启动子优化是合成生物学研究的重要工具,可以通过不同强度的启动子调控基因转录水平以优化生物途径。丁醇是一种多用途的基础化工原料,目前有很多代谢工程手段应用在大肠杆菌的丁醇异源表达中,但是并没有进行启动子的精细调控。文中以大肠杆菌为宿主构建异源丁醇合成途径,通过DNA assembler的方法一步组装不同强度启动子组合的丁醇合成途径以优化丁醇合成。以强启动子Alper PLTetO1或弱启动子Alper BB转录硫解酶,以强启动子Braatsch 20或弱启动子Braatsch 10转录丁醇合成操纵子,共构建成4种不同质粒。结果表明以AlperPLTetO1转录硫解酶,Braatsch 10转录丁醇合成操纵子的组合获得最高的丁醇产量28 mg/L,与其他组合相比丁醇产量提高了3~5倍。

Butanol pathway construction and promoter optimization in Escherichia coli

Promoter optimization is a useful tool in synthetic biology. Fusing promoters of various strengths to genes is a good method to get the best gene overexpression level. Butanol can be used as an intermediate in chemical synthesis and as a solvent for a wide variety of chemical and textile industry applications.

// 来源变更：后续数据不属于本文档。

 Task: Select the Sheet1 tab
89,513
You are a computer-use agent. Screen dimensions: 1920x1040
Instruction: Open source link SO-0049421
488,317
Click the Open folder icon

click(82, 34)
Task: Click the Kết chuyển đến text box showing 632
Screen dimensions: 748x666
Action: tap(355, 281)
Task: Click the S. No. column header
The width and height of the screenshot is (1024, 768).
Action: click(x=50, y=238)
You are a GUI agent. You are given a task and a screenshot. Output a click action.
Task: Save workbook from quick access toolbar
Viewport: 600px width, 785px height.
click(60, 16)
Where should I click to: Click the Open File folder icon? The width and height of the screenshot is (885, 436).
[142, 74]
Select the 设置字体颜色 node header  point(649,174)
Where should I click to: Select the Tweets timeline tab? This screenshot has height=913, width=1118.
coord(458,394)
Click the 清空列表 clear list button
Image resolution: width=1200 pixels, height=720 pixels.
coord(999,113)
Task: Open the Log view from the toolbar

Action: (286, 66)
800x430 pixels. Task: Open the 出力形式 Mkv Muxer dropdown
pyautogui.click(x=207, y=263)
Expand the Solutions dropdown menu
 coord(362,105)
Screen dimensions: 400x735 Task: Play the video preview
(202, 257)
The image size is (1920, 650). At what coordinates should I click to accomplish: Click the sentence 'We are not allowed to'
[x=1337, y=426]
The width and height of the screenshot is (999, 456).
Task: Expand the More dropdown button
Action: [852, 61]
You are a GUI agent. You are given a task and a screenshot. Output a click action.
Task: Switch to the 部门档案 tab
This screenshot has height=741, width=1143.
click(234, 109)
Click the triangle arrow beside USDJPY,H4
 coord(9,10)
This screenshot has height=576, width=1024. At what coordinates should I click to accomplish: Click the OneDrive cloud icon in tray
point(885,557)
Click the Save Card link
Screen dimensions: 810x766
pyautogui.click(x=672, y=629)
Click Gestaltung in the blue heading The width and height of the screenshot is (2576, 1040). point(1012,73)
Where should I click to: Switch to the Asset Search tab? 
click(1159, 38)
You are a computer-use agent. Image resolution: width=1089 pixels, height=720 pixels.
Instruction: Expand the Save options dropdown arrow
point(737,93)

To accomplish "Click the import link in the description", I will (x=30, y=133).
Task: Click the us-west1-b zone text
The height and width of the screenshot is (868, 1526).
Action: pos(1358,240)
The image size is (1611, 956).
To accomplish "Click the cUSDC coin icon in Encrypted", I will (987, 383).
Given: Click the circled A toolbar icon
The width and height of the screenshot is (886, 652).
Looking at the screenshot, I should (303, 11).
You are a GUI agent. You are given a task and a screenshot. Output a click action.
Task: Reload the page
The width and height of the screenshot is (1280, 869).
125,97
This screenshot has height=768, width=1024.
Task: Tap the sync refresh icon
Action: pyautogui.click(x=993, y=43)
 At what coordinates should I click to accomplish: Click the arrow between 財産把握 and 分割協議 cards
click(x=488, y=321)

At present, multiple metabolic engineering strategies have been attempted for butanol production in non-native host Escherichia coli. But there were little work on promoter optimization. We fused thlA (thiolase) with strong promoter Alper PLTetO1 or weak promoter Alper BB, operon with strong promoter Braatsch 20 or weak promoter Braatsch 10 by fast assemble method DNA assembler in Escherichia coli. The experimental results showed thlA with strong promoter Alper PLTetO1, operon with weak promoter Braatsch 10 got best butanol concentration 28mg/L, which increased at least 3~5 fold compared with other combination.